Today, an article appeared in the Erasmus Magazine addressing the official advice given to the EUR’s Executive Board by the committee of Sexual Intimidation, Aggression, and Violence (SIAG). According to the committee, sexual harassment victim Cece Dao did not make it clear she didn’t want to be touched. Unfortunately, Erasmus University wasn’t available to give comments on this report. But based on the article in the EM, I have a few things to say.

Apparently, the committee deemed the accused student’s behavior not sexually transgressive. Excuse me? Is the board even aware of what that word means? Being transgressive means that you violate moral or social boundaries. I’m pretty sure sexually harassing someone is violating boundaries.


Unfortunately, it gets worse. According to the committee, there were several discrepancies between the statements of Cece and the accused student. To me, it seems pretty normal that statements from a victim and a perpetrator are not similar. Obviously, he is instructed by his lawyer to deny everything. But let’s be real, before the accused got his legal support, he already confessed in a private Facebook message to Cece that he “dislikes assailants” and that he now “is one of them”. There could not have been a more clear confession, but unfortunately, the committee sees this message as an apology, not a confession.

Saved data entries:
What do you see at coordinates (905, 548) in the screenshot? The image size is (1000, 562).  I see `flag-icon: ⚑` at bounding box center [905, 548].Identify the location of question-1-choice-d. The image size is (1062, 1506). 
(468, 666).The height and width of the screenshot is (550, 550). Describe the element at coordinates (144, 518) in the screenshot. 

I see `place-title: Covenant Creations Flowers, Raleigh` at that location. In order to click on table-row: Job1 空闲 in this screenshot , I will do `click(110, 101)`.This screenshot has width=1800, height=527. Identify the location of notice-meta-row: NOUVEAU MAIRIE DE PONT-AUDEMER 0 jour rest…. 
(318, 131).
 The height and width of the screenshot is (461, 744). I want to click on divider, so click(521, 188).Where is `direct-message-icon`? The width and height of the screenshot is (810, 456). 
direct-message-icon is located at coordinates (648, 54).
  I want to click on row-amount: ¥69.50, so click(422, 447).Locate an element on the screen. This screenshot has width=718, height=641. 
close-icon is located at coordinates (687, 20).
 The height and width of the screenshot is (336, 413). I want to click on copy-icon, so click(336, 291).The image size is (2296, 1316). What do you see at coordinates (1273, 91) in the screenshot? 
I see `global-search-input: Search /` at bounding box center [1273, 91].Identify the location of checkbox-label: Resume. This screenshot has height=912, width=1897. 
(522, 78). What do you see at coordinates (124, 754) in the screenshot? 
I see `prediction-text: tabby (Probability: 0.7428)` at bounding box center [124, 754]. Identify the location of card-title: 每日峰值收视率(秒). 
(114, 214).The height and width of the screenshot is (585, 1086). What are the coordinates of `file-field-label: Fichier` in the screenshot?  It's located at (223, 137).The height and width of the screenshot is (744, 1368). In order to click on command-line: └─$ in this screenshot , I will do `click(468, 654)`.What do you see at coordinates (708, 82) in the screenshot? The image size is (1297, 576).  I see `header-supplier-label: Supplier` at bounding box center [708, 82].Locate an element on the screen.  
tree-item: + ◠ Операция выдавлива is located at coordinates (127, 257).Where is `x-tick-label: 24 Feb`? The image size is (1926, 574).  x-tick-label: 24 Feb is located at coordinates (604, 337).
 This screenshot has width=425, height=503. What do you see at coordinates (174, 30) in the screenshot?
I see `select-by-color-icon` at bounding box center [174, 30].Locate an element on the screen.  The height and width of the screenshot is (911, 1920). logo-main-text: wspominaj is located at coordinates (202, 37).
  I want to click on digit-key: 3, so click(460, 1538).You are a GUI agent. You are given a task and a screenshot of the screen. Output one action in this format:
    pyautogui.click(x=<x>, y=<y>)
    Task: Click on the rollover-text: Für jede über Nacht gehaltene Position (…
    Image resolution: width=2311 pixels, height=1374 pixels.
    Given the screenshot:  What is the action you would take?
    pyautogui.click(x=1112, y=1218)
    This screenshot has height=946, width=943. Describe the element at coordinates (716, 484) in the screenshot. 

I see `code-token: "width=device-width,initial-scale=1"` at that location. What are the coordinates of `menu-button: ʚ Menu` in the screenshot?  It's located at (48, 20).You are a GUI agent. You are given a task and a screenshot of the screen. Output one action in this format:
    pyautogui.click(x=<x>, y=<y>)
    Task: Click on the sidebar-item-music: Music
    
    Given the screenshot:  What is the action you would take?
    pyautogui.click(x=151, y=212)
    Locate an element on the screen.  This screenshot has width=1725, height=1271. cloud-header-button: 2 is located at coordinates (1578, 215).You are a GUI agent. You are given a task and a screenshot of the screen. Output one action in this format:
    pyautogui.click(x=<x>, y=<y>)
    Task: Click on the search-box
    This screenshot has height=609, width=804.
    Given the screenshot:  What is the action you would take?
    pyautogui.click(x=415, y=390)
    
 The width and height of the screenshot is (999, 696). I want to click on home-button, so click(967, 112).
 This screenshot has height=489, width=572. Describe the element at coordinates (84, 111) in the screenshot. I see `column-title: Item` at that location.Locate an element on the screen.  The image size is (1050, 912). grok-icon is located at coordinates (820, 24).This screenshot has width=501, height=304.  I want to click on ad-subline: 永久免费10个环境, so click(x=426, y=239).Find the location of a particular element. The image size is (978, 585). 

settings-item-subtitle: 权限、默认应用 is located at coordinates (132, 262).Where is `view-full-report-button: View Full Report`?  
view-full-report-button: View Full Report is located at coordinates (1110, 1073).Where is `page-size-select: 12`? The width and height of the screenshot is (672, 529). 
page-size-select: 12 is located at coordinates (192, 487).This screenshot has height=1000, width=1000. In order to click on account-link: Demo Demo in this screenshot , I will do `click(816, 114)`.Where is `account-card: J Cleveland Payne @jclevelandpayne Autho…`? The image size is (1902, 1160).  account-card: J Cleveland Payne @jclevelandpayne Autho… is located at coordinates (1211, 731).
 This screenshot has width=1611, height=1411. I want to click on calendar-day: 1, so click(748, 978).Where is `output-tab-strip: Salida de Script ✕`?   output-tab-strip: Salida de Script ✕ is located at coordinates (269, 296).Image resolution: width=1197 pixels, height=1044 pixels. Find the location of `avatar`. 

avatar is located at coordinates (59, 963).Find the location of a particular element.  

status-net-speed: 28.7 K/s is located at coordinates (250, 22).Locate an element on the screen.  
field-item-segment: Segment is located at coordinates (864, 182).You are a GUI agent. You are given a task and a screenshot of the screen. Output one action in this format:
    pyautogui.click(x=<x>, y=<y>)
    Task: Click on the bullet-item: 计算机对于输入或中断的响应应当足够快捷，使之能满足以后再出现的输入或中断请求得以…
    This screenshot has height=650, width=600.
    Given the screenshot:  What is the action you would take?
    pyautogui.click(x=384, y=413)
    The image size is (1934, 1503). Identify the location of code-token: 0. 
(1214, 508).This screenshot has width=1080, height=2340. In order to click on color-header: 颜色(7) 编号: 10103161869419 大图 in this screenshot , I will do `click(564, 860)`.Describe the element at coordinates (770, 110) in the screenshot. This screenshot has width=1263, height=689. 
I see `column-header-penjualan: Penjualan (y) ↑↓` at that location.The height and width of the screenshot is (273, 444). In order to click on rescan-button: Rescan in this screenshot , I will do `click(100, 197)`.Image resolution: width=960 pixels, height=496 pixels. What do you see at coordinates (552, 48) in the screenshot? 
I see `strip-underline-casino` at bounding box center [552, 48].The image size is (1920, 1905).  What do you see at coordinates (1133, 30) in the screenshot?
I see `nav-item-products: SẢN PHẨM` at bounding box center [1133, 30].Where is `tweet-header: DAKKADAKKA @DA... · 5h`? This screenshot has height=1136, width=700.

* [WHAT YOU HAVE TO DO]: Continue the opinion piece on the SIAG committee's advice, picking up after its final sentence.

* [SOLVED PROBLEM]:
Another thing the advice report mentions is that they believe Cece didn’t make it clear enough to the accused that she didn’t want to be touched. In other words, apparently you don’t have to give consent anymore to sexual interactions. It’s always allowed unless you clearly state you don’t want to be touched. What the ***?! Does the committee even know what it means to give consent? How can you ever make such a conclusion and not feel any form of guilt or shame? This way of thinking is something from previous decades. And shame on Erasmus University, who claims to strive for a safe campus environment for all students, to condone such outrageous statements to be made by official University bodies.

Photo by Max de Mier


Luckily Cece got a lawyer herself too, Peter Schouten, and he plans to appeal the decision by the Executive Board. In the end, what happened here is a criminal offense. A claim of sexual assault should not be played down and pushed away as if it’s nothing. And for the committee to give such advice and for the Executive Board to accept this, is incredibly shameful. Not only for the individuals in the SIAG committee and on the Executive Board, but also to the Erasmus University itself, and the reputation that they have.

In a previous interview I did with Cece, she told me how she was denied access to the minutes of the accused student’s hearing. She was given different (conflicting) reasons as to why. To my surprise, the report mentions this was because Cece approached the media and shared her story online. According to the SIAG, Cece’s public statements have been damaging to the accused student. And because of all the media exposure, the committee denied Cece the right to hear the accused student’s statements. Yet nothing is mentioned about how damaging the accused student’s actions have been to Cece.

Currently, Cece is in court appealing this decision. She explained on her Instagram, “I wasn’t going to make it public since I wanted to finish appealing,” she continues “but before I could comment anything on my own case, the university demanded its Public Relations Officer to contact Erasmus Magazine in order to make a story out of SIAG’s decision against me.”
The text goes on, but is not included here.